Despite Porter’s ongoing resistance, on February 26, 2021, all six biologists on the ESC agreed with the findings and conclusions in the report and voted to recommend to Secretary Moore that a permit be required of BLSG. Previously, the ESC’s Scientific Advisory Group on Mammals (a separate group of biologists) voted 4 to 1 to make this same recommendation.
Before the ESC voted, each biologist spoke clearly in support of their recommendation. They agreed that the risk to bats was undeniable and that a permit was required under Vermont’s endangered species law. They repeated that a permit would protect endangered bats without compromising the public service mission of BLSG. They stressed that DF&W was the only state agency with the expertise and authority to protect bats and that a permit was the only mechanism available.
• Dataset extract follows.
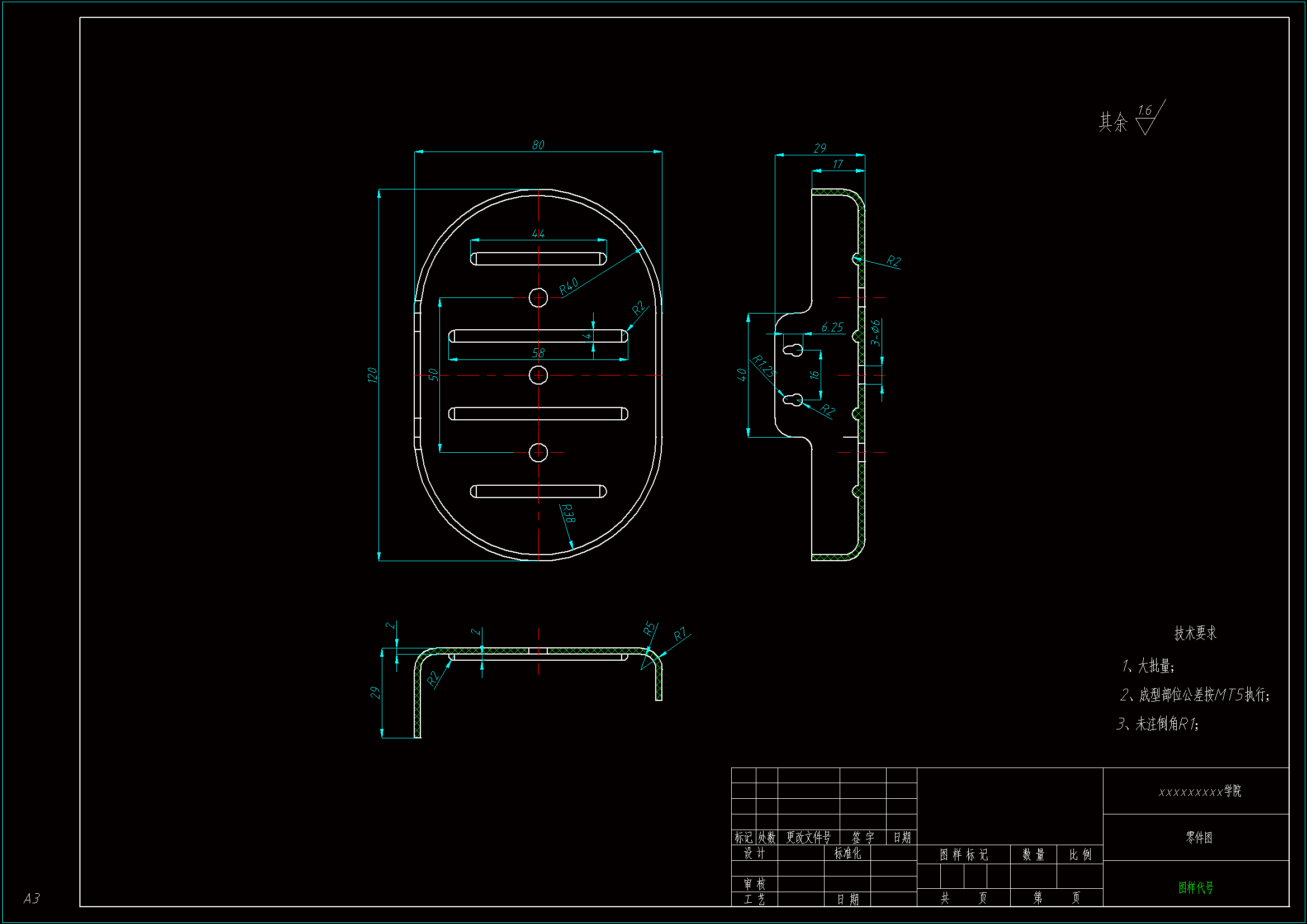Select the R1.25 radius annotation
Image resolution: width=1307 pixels, height=924 pixels.
[764, 366]
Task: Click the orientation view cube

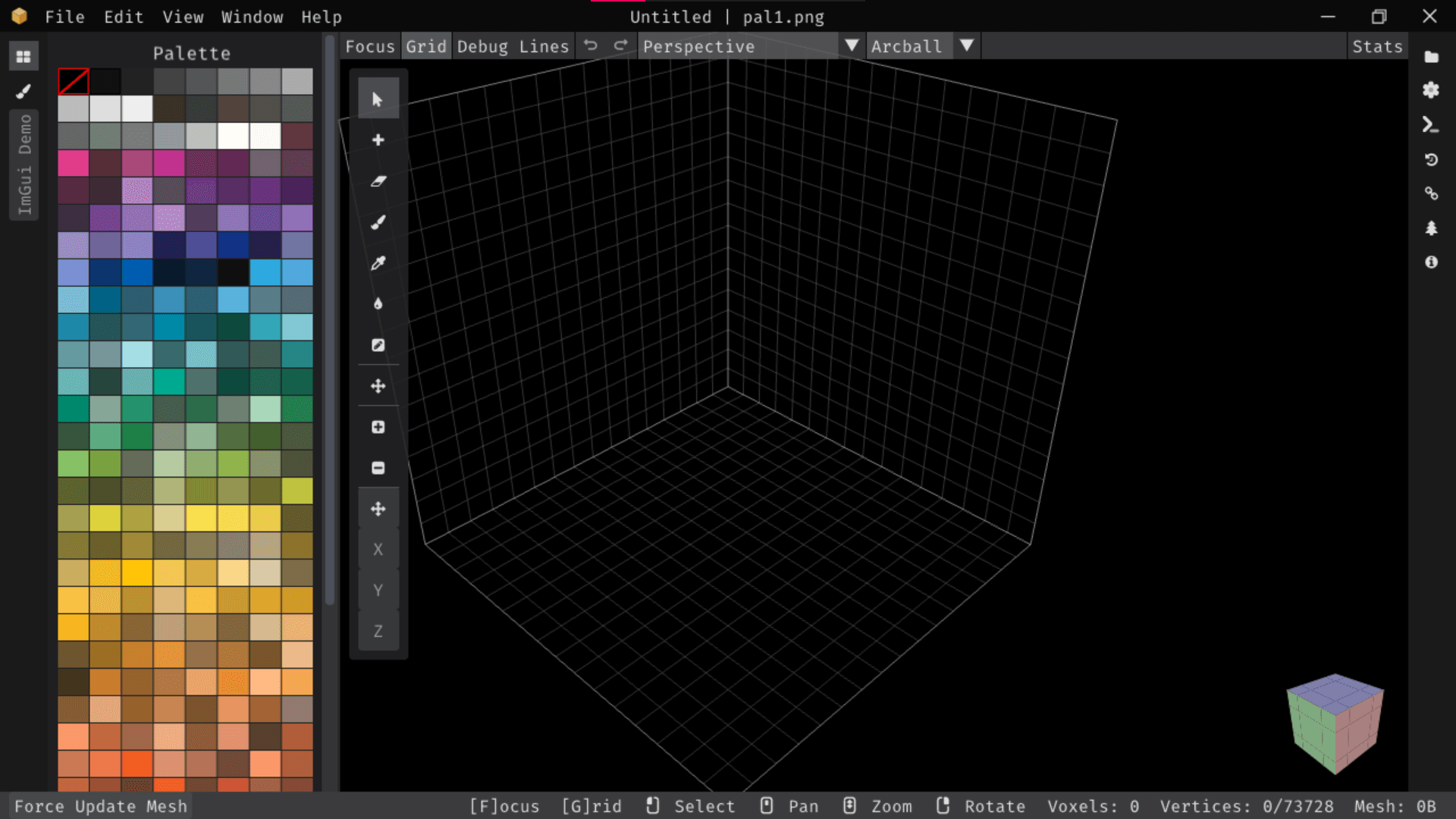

Scientists on the ESC and the mammal advisory group raised the questions that Secretary Moore must now address:
- Vermont is known as having one of the strongest state endangered species laws in the country. Why does the Commissioner of DF&W oppose following that law to protect endangered bats?
- Vermont’s endangered species law established the ESC—six independent biologists volunteering their time to advise the Secretary of ANR on issues related to endangered species. Why does that committee exist if its definitive advice is disregarded?
- There is no other state agency, department, permit, or regulation that can compel BLSG to reduce the risk to endangered bats. If ANR takes no action, it is effectively granting permission to BLSG to continue harming bats. Why would ANR relinquish its special responsibility to protect endangered wildlife?
- Why would ANR set a precedent that could allow other entities to harm endangered wildlife without consequences?
There is much at risk when our leaders make important decisions in defiance of a strong scientific consensus. Every independent biologist who has addressed this issue agrees that the risk to endangered bats demands a permit from ANR. Secretary Moore must decide between following the science or ignoring it. I urge her to listen to the scientists.